The Mackenzie mill employs about 250 workers when fully operational. It is currently idled.
The mill is one of three businesses that receiver PricewaterhouseCoopers was asked to sell after an earlier transaction Pope & Talbot had struck with an Indonesian company fell through.
PT Pindo Deli made two separate deals with Pope & Talbot earlier this year: one for the Fort St. James sawmill and another for pulp mills in Nanaimo and Mackenzie, B.C. as well as the Halsey mill in Oregon.
PT Pindo Deli cancelled the deal for the Nanaimo, Mackenzie and Halsey mills, which eventually threw the operations into receivership, but the Asian company wanted to keep its deal for Fort St. James.
It lost the battle in court to buy the Fort St. James mill. Instead, that mill was sold to new private forest firm Conifex Inc. for $12.8 million.
On Thursday, the court approved the immediate shutdown of Pope & Talbot's Harmac pulp mill in Nanaimo after the receiver could not find an appropriate buyer, including a bid from a group of employees.
However, the judge did give the employee group until late next week to try and come up with a better bid. Harmac employs about 400 workers.
Pope & Talbot, a 160-year-old Portland-based wood products company, filed for bankruptcy in November after fighting a losing battle with the slumping U.S. housing market, a strengthening Canadian dollar which hurt its lumber exports from B.C. into the United States, and high debt.
Canada's lumber producers have been squeezed by a 15 per cent tax on shipments to the U.S. under a 2006 deal that settled a trade dispute with the United States.
The same difficult market conditions have also led to the closure of sawmills across Canada by companies squeezed by rising inventory in the wake of slumping demand from the battered American new homebuilding market.
The pulp sector has also been hurt by technological changes and a move to Internet publication that have reduced demand for newsprint and other papers.
At the time of its bankruptcy, Pope & Talbot had eight mills, including several sawmills and the three pulp mills.
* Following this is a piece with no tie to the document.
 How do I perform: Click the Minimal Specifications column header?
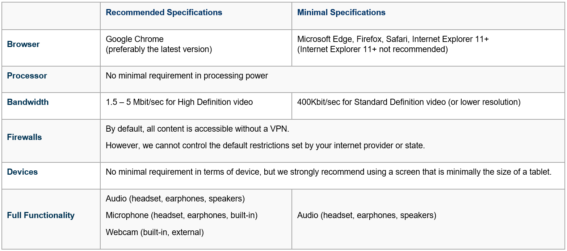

The company recently completed the sale of its sawmills in Grand Forks and Castlegar, B.C. to International Forest Products Ltd. (TSX:IFP.A), a Vancouver company known as Interfor.
Neiman Enterprises Inc. bought the company's Spearfish, S.D. sawmill and timber assets.
- With files from Prince George Citizen




Comments (1)add
SOME HOPE..
written by MacGrl , July 19, 2008 (10:04:17 AM)
That is good news for some of Mackenzie least. but Canfor won't reopen just for that they will truck the chips in or find other ways that will be cheaper for them,
can only hope that 2 mills reopen
help our little town survive ..before it die's !!